Krishnan rails against India’s rationing of new tuberculosis drugs, such as bedaquiline, and backs up her arguments with horrifying personal stories. But here, the book’s chronology can be confusing: for example, the rationing of bedaquiline is introduced and condemned, and Krishnan expresses bewildered outrage that the drug is, for a time, limited to those who live near certain hospitals. Only chapters later does she clearly lay out a key rationale for this restricted access: that researchers were still conducting trials to evaluate the drug’s possible toxic effects on the heart. This organization of information creates some confusion.Will COVID force public health to confront America’s epic inequality?

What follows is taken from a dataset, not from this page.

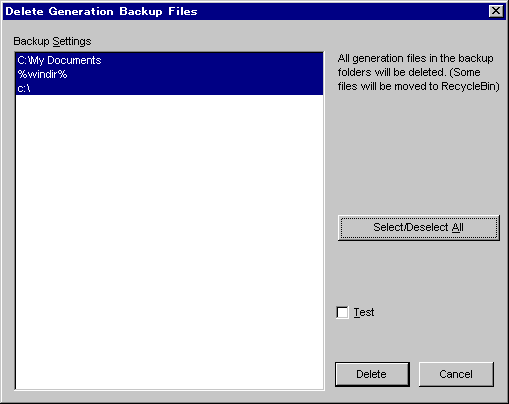Image resolution: width=509 pixels, height=404 pixels.
Task: Click the gray area above Select/Deselect All
Action: coord(418,153)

Still, Krishnan makes a passionate case against the reasoning — trotted out all too often when it comes to treating infectious diseases in resource-poor regions — that people with tuberculosis cannot be trusted to take their medications and therefore should not be given the drugs they need. The conclusion of this flawed argument is that these newer, more effective drugs should be withheld from these populations because misuse could give rise to resistant pathogens that could then threaten richer countries. Krishnan argues effectively against this discrimination and labels it for what it is: racism.

She also takes on charities whose donations of crucial medicines, she says, foster dependence and allow countries to defer the need to establish sustainable supplies. She challenges patents and the biomedical monopolies they protect. Innovation scholars, predominantly at Western universities, spend careers analysing patent data and debating the relative values and costs of a strong patent system. Krishnan is not having it. She dubs support for strong international patents “fact free”. To her, their only value is in wringing every cent from countries that lack the resources to fight back.

I sympathize with her passion. Her reporting has led her to people who have lost their hearing, their livelihoods, their loved ones — because, as she argues, they were denied access to vital medicines produced in their own country. But I was disappointed to find no real rebuttal of the counterargument — that those medicines might not exist without the intellectual-property system that enables companies to profit from them. I yearned for her to take such arguments head-on and win.

The book is nonetheless a powerful look at the social determinants of health, and the lasting imprint of colonialism and segregation on public health. There is a desperate need for new drugs to combat drug-resistant tuberculosis. Meanwhile, as Krishnan reminds us, existing drugs are not being used effectively or fairly. It is this injustice that will feed the spread of drug-resistant tuberculosis.